The copy must hold exactly the lines from the one with "Instruction: Select alternative letter e)" through the end of the listing below, and nothing else, with no pictures.
● ● ● ●
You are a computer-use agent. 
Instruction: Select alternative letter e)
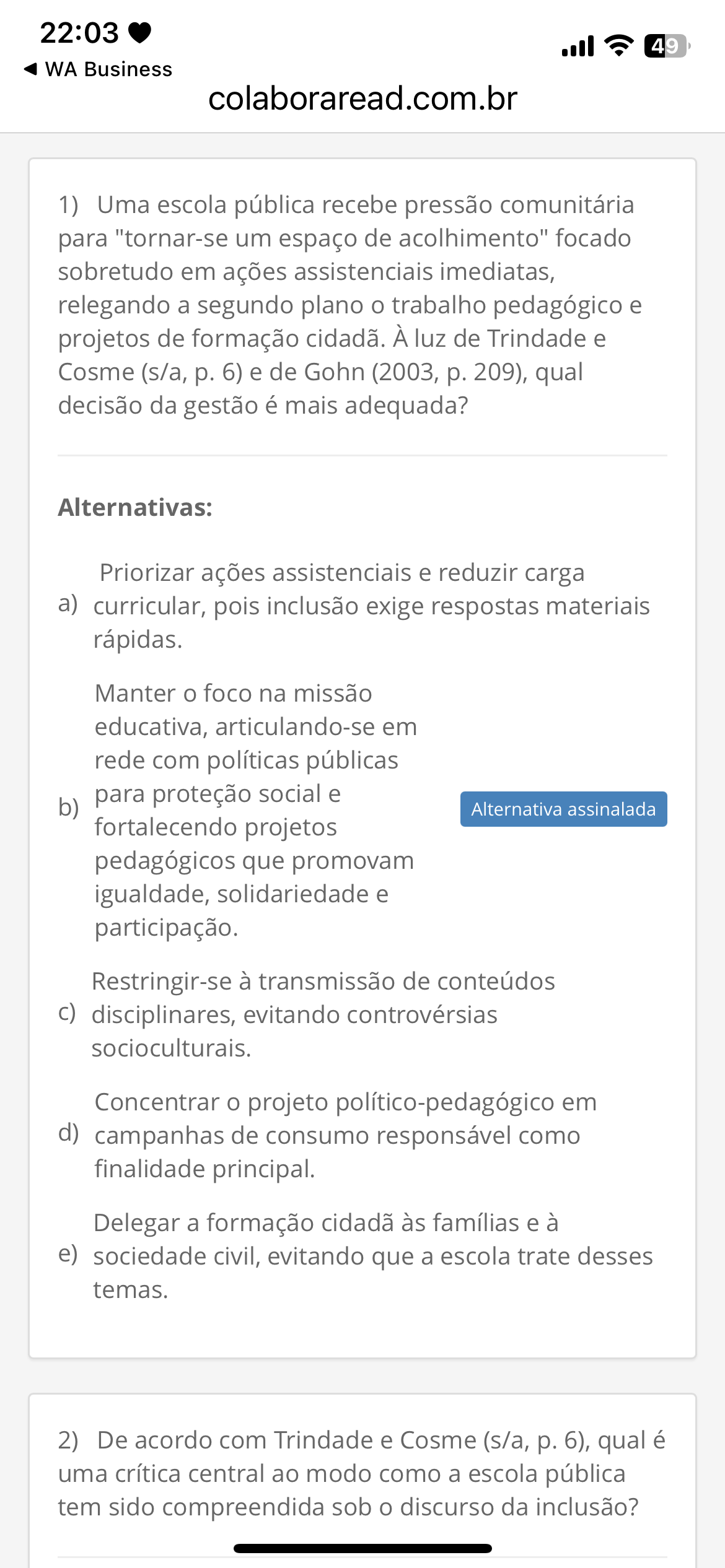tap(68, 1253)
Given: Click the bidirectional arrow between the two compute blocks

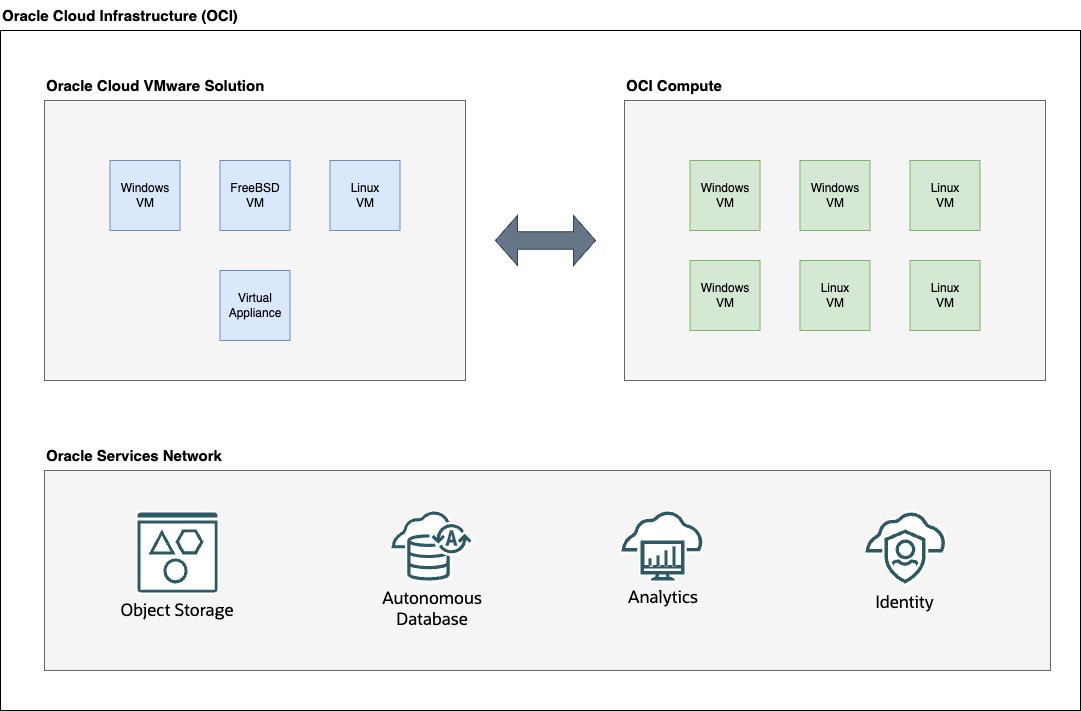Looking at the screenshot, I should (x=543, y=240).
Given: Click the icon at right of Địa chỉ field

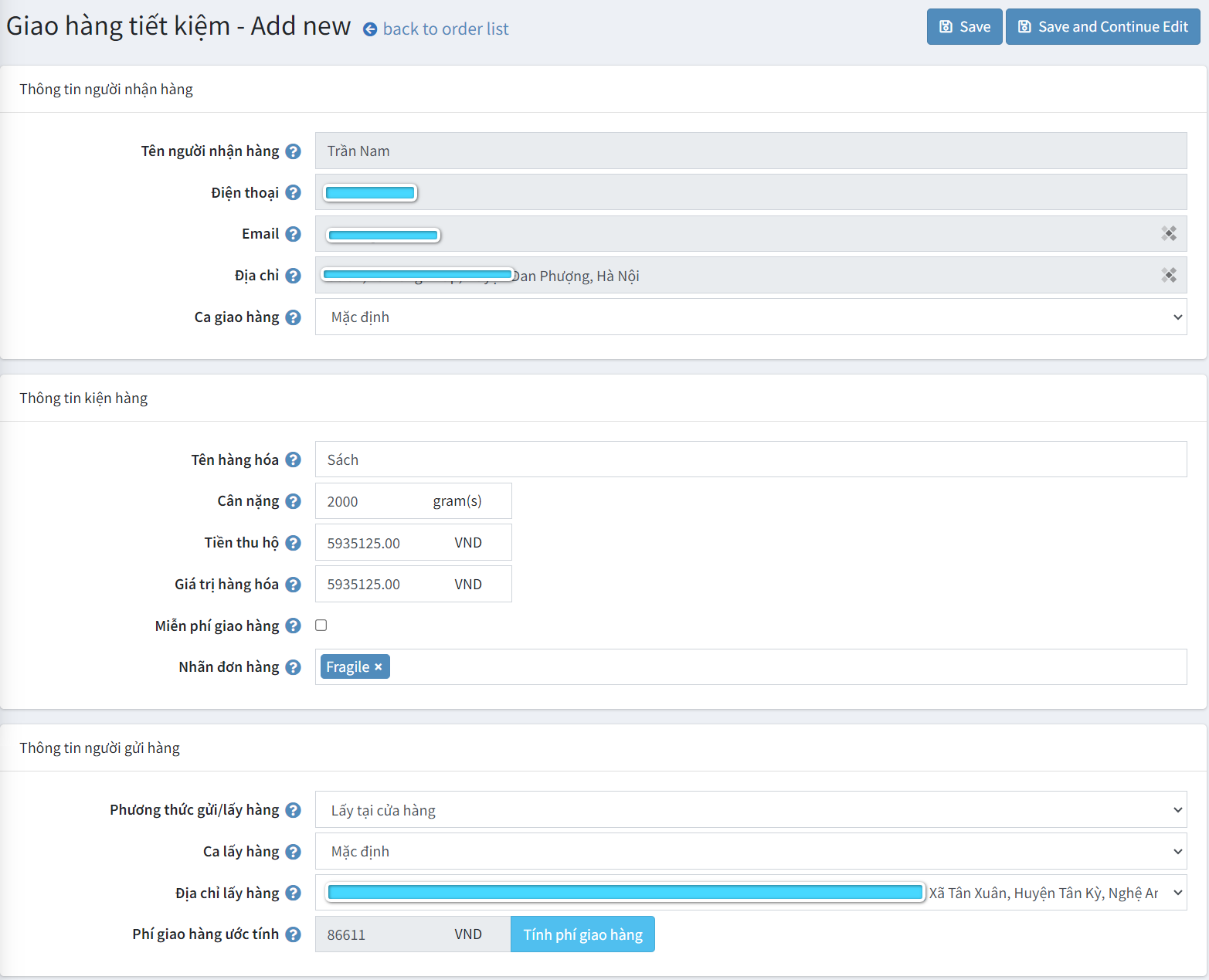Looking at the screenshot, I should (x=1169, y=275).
● ● ● ●
## Output below
Instruction: Select alternative letter e)
tap(68, 1253)
Given: Click the bidirectional arrow between the two compute blocks

Looking at the screenshot, I should (x=543, y=240).
Given: Click the icon at right of Địa chỉ field

Looking at the screenshot, I should (x=1169, y=275).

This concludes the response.